Forestry Journal:  Blackthorn and cherry plum blossom are difficult to distinguish from a distance but the urban/suburban setting and the date (March 2009) tells you the trees are Prunus cerasifera (cherry plum). Blackthorn and cherry plum blossom are difficult to distinguish from a distance but the urban/suburban setting and the date (March 2009) tells you the trees are Prunus cerasifera (cherry plum). (Image: FJ)

Waters are muddied even more by the plum-cherry, a genetic hybrid of Chinese or Japanese plum (Prunus salicina) and the domesticated sweet cherry (Prunus avium), of which gean (wild cherry) is the British wild native equivalent. Fortunately, there is one single and salient fact that cuts through all the clouds surrounding the genetic status of Prunus cerasifera. The introduced species has freely hybridised with British native blackthorn (Punus spinosa) but not with British native Prunus avium. The verdict therefore must be that the fruits of Prunus cerasifera may well look like authentic cherries but are genetically closer to proper plums. 

CHERRIES – THE REAL DEAL

The word avium, which is the species name of the gean or wild cherry, conjures up a close association with birds through the word ‘aves’ – an enigma during my formative years. I always believed ‘bird cherry’ was an alternative common name for Prunus avium because the seeds contained in the bright-red, juicy (though extremely tart) and small cherries were spread around the landscape by soft-fruit eating birds such as blackbird and starling. But this is not so, because ‘avium’ is derived from the Latin avius meaning ‘remote’ or ‘out of the way’. Indeed there is a completely different tree (Prunus padus), native only to northern England, Scotland and parts of Wales that is rightly called ‘bird cherry’. 

I can well understand why northerners and Scots might be thrown by Prunus cersifera, because it took me a long while to get my head around bird cherry with its flowers and fruit borne on upright panicles and not in clusters or bunches. Prunus padus is present in southern England, but only as a planted amenity tree with good specimens in both St James’s Park and Green Park in central London. I recently discovered a good number planted 20 years ago as street trees in Welwyn Garden City, Hertfordshire, covered by one of the more progressive local authorities in my neck of the woods when it comes to trees.

However, my closest encounter with bird cherry was a bit of a mixed blessing. Prunus padus is the main food plant of the bird-cherry ermine moth (Yponomeuta evonymella).

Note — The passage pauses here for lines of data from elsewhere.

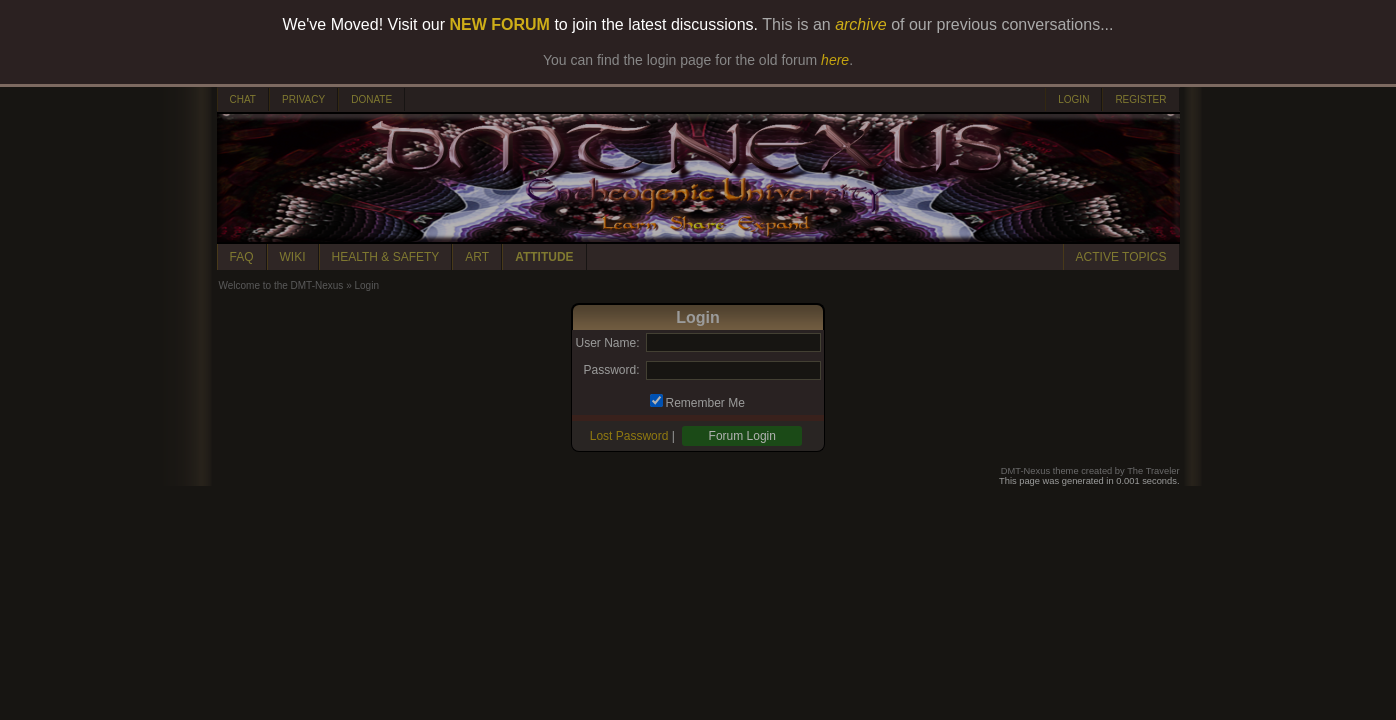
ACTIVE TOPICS (1121, 257)
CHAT (243, 99)
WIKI (293, 257)
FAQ (242, 257)
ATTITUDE (544, 257)
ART (477, 257)
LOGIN (1073, 99)
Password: (611, 370)
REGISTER (1140, 99)
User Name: (607, 343)
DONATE (371, 99)
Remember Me (705, 403)
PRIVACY (303, 99)
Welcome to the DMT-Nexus (281, 285)
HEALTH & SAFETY (386, 257)
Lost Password (629, 436)
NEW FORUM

The caterpillars strip the trees of leaves while spinning extensive and sinister webs as they feed, leaving the bare trees with a ghostly appearance. 

Some years ago there was an outbreak in an Essex graveyard which left the cemetery looking like a Hammer House of Horror set. The story made the national headlines and I followed it up for essentialARB. The local tree officer and entomologist in attendance were extremely helpful with information and pictures. All seemed to be going well until I was ambushed by a real-life vampire from the PR department at the local authority who proceeded to tear into me for contacting the tree officer directly which apparently you are not supposed to do – long live the democratic local state. Suffice to say I told her to disappear to a place where the sun doesn’t shine and where plums, cherries and cherry plums can’t ripen.

On a happier note, Prunus padus (bird cherry) is starting to establish in woodlands and hedgerows in southern England, the seeds having been carried from parks and gardens into the wider and wilder environment.